The research, commissioned by the New Economics Foundation, was released at the launch of their “Build Back Better” campaign. Other signatories include David Walker, the bishop of Manchester, Rose Hudson-Wilkin, the bishop of Dover, senior rabbi Laura Janner-Klausner, and the heads of Oxfam, Shelter, Save the Children, the Trussell Trust, Greenpeace and Friends of the Earth. Frances Morris, director of the Tate Modern, has also signed up in a personal capacity.

The campaign is calling for an economic recovery that provides more funding for the NHS and social care, tackles inequality, creates good jobs, particularly for young people, and reduces the risk of future pandemics and climate emergencies.

Miatta Fahnbulleh, chief executive of the New Economics Foundation, said: “The crisis has revealed a number of harsh truths – that our health and social care services had been under-resourced, and that longstanding inequalities have left too many people vulnerable.

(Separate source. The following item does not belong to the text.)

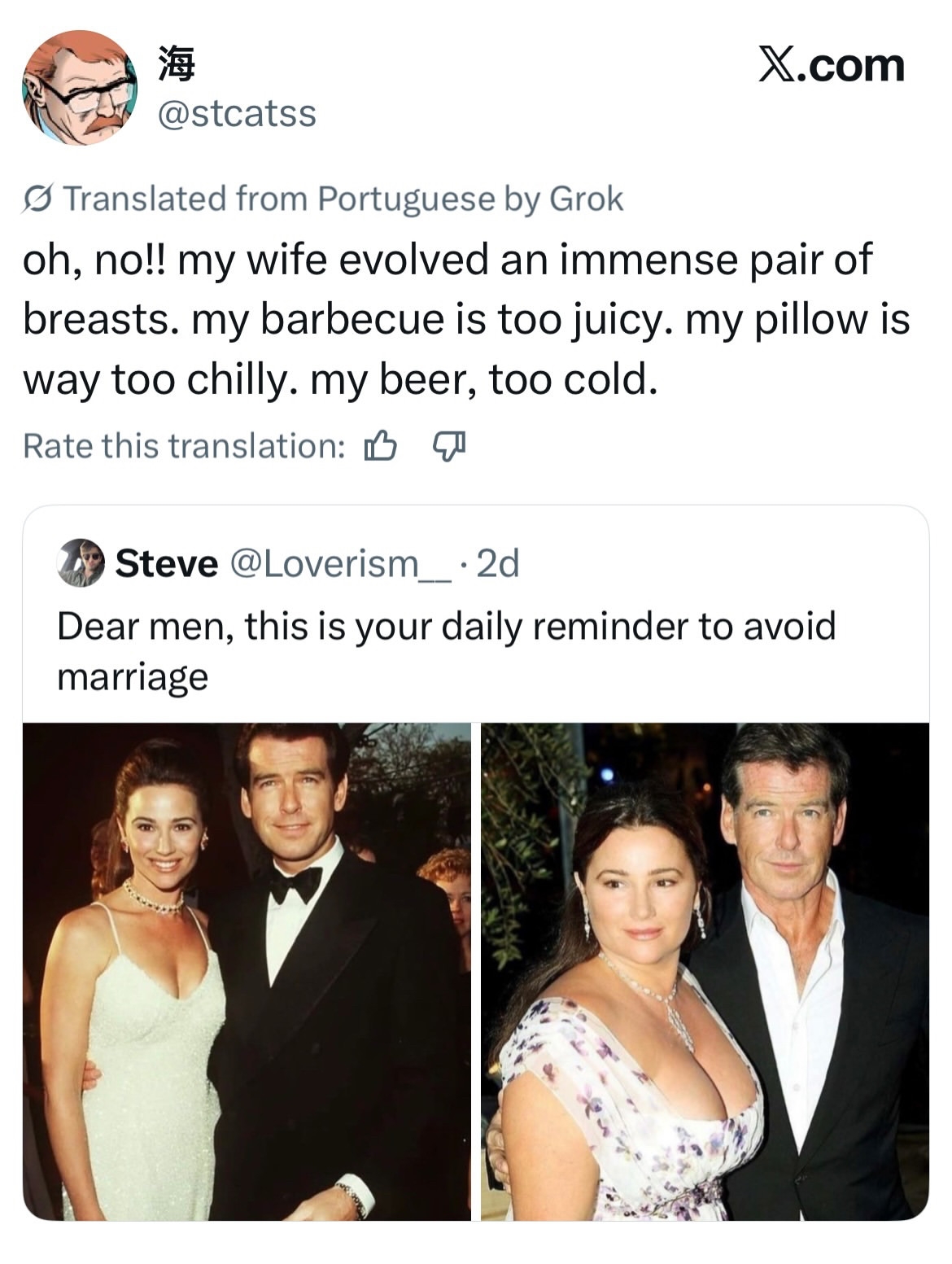Click the translation icon before 'Translated from'
Image resolution: width=952 pixels, height=1264 pixels.
pyautogui.click(x=38, y=199)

But we have seen what can be achieved when we are faced with a crisis – government can spend wisely, at speed and at scale.”

It comes as the Labour party leader, Keir Starmer, directly challenged the prime minister on his pledge to spend billions on the country’s economic recovery, considering the scale of “inaction and broken promises” in the last 10 years of Conservative power.

Starmer pointed out a raft of existing regional inequalities in spending per head for education and health in light of Johnson’s promise to “level up” the economy.

Speaking ahead of the prime minister’s planned speech on the economic recovery on Tuesday, Starmer said: “For much of the country, the Tories’ record on building and investment has been a lost decade.

“Much hyped plans such as the starter homes initiative – which built zero houses despite having £2.3bn allocated to it – barely made it beyond the press release. It’s been talk, talk, talk rather than build, build, build.

“Our recovery from the coronavirus crisis needs to match the scale of the challenge. It must be built on solid foundations. It has to work for the whole country and end the deep injustices across the country.”

The National Audit Office assessed the starter home scheme, which was to provide 200,000 houses for those aged under 40 with a 20%discount. They found legislation to take the project forward was never passed and not a single home of that type was ever built.

Using Treasury figures, Labour poured more cold water on the pledged economic bounceback by highlighting the fact that seven of England’s nine regions had experienced a reduction in public capital investment per person over the past 10 years.

In Yorkshire, the east Midlands and the south-west, investment per person is still less than half that of London. Labour also claimed that all regions had seen a decrease in both health and education investment per person.